Friday, May 27, 2005

The U.S. Needs More Legal Immigration, Not Less

Last year, 300 people are known to have died while illegally crossing from Mexico into the United States. Two hundred of those deaths occurred in the Arizona desert, and it is likely that many more died and were never found. The estimates of the number of people living illegally in the United States are between 10 and 20 million, and about a million additional illegal immigrants are believed to arrive each year. More than half of them are believed to enter by crossing the border between Arizona and the Mexican state of Sonora.

Almost all of the illegal entrants are attracted by jobs. A large percentage of the jobs that the U.S. economy creates each year are unskilled and were once filled by high school dropouts. Despite worries about low educational standards in the United States, the number of people born in the United States who finish high school is now over 90 percent, and one-third of the adult population as at least some advanced education. There are no longer enough native-born Americans who are suited to fill the large number of unskilled jobs that the U.S. economy creates, so those workers must be found abroad.

As we should have learned from the history of prohibition in the United States, wherever there is a pressing demand for a product or a service, an organization will spring up to fill it. That has been the case with alcohol, drugs, and entry-level workers. Many U.S. industries such as food processing, agriculture, fast-food restaurants, hotels, and construction rely on inexpensive, low-skilled labor, and because the legal U.S. economy is unable to meet that demand, an illegal industry has evolved to fill it.

The illegal smuggling of human beings into the United States, mainly from Mexico, has given rise to vicious criminal gangs, just as prohibition and anti-drug laws have done. Rival gangs of smugglers of human beings sometimes conduct gun battles in the cities and on the highways of Arizona. Those victims of the smugglers who are unable to pay for their passage are held prisoner until their families come up with the money, or failing this, they may be executed with a shot to the head. The human suffering that is involved in meeting an economic demand in the United States is both unimaginable and immoral.

Illegal immigrant smuggling is also a huge security flaw. Any terrorist who wants to enter the U.S. without leaving a trace can do so by paying a human trafficker a few thousand dollars. Probably some already have. No matter how many Border Patrol agents are deployed along the U.S.-Mexican border, there will never be enough of them to seal the border and prevent the entry of terrorists as long as U.S. immigration law encourages human trafficking.

Current U.S. immigration law arbitrarily fixes the number of immigrants who are admitted to the United States each year with no regard to the number of immigrants that the country requires. A rational policy would attempt to fill by legal means the economic requirements for foreign workers, by admitting temporary workers, immigrants, or both. A bill before Congress that is sponsored by Massachusetts senator Edward Kennedy and Arizona senator John McCain would attempt to do just that.
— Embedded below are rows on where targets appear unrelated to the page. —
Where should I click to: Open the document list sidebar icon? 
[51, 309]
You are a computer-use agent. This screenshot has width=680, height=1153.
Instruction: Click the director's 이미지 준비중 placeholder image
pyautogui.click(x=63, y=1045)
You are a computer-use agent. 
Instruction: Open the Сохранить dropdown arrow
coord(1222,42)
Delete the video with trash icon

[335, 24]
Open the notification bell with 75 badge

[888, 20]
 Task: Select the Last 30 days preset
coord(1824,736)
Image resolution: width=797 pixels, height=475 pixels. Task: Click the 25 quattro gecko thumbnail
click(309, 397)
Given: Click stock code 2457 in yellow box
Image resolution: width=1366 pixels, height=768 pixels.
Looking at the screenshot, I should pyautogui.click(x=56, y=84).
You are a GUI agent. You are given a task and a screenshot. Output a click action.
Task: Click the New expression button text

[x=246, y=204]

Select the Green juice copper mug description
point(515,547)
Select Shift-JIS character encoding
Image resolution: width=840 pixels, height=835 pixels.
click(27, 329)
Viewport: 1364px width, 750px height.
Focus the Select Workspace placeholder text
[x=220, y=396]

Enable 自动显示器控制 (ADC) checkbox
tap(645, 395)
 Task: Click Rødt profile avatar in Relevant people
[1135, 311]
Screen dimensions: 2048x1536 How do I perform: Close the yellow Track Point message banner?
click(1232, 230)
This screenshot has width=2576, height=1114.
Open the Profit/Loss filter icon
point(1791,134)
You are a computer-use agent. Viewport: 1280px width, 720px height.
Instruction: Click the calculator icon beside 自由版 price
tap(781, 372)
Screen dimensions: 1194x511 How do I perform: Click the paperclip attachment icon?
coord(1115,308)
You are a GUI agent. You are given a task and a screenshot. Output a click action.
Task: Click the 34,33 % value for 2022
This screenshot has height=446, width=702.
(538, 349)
It would establish a program to allow temporary guest workers sponsored by an employer to enter the country legally and would establish a process for some of those foreign workers to become residents and begin the path toward citizenship.

Such a change in immigration law would have benefits for the U.S. economy, for border security, would result in a reduction of violent criminal activity in the Border States, particularly in Arizona. It would allow a large part of the law-enforcement resources currently deployed along the border to be redirected towards fighting the genuine bad guys instead being used to hunt down people whose worst crime is that they are looking for a job.